PAGE EXCERPT:
++++++++++++++++++++
In Hoban et al (2013 Methods in Ecol & Evol), I found that, for species with different sized bottlenecks (specifically European bison and Iberian lynx), very different M-ratios would develop, and that different sampling strategies were appropriate. In particular, weaker bottlenecks (less severe population size reductions) would require higher sampling efforts.

To get started, take a look at the interface. You will see that the skeleSim interface has multiple tabs. You will usually need to go through all the tabs in order to define your simulation parameters.

Actions tab- saving and loading. The first tab “Actions” is used when you are ready to run your simulations (not yet!) or if you have already run some scenarios and want to add a new, different scenario, so you want to upload an existing skeleSim object (nope, not yet). These actions will be covered later.

The first thing to do is to click on “Intro Questions”. This tab is to help you decide whether to use a forward in time or coalescent approach.

General Conf Tab: General parameters of skelesim. You already know you want a forward in time simulation, so move on to “General Conf”. Under here, you name your project. This should distinguish this project from any other simulation projects you are working on (such as species name, objective, etc). We’ll call this one “Power_analysis_1”. Then you choose the number of simulation rep(licates). The more you run, the longer it takes. For a first pass, you might run 100. For more refined estimates you might run 1 000. Last you choose which analyses you will run (see text explaining the Analyses). For now, you can check each box. Lastly, name the directory that you want simulations to run in. This directory might include already genotyped files, previously saved results, or other related files. Notice that when you change this, and some other parameters in skeleSim, you see immediate feedback on the right part of the screen.
++++++++++++++++++++
TRY IT:
Please answer these from the skeleSim excerpt above:
(a) What sampling effort do weaker bottlenecks require?
(b) What choice is the "Intro Questions" tab meant to help with?
(c) How many replicates does the excerpt suggest for a first pass?
++++++++++++++++++++
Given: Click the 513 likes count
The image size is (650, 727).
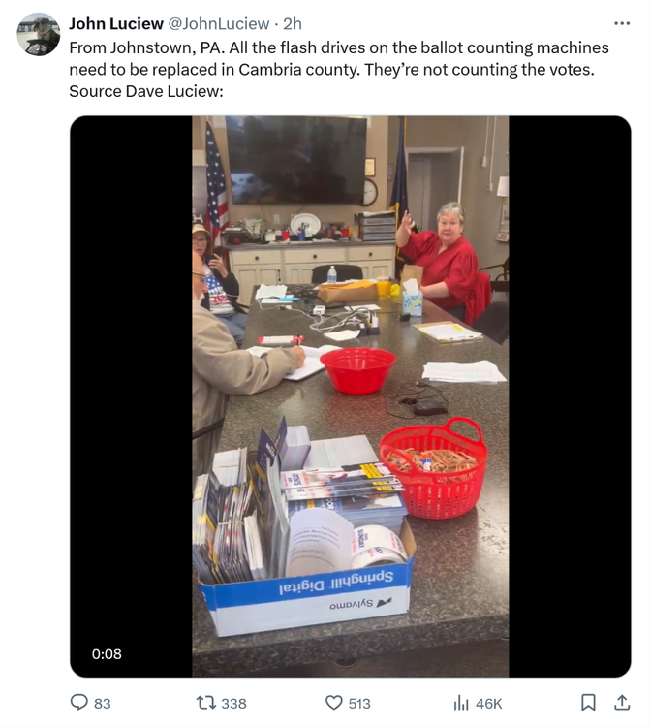Looking at the screenshot, I should pos(359,704).
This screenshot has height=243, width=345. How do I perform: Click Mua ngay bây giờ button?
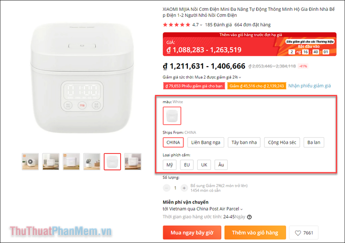tap(192, 233)
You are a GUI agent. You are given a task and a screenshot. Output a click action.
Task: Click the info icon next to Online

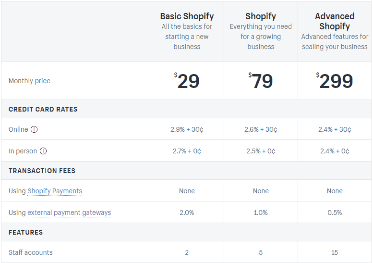click(x=34, y=129)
++++++++++++++++++++
ANSWER TO THIS TASK:
(a) Higher sampling efforts.
(b) Whether to use a forward in time or a coalescent approach.
(c) 100.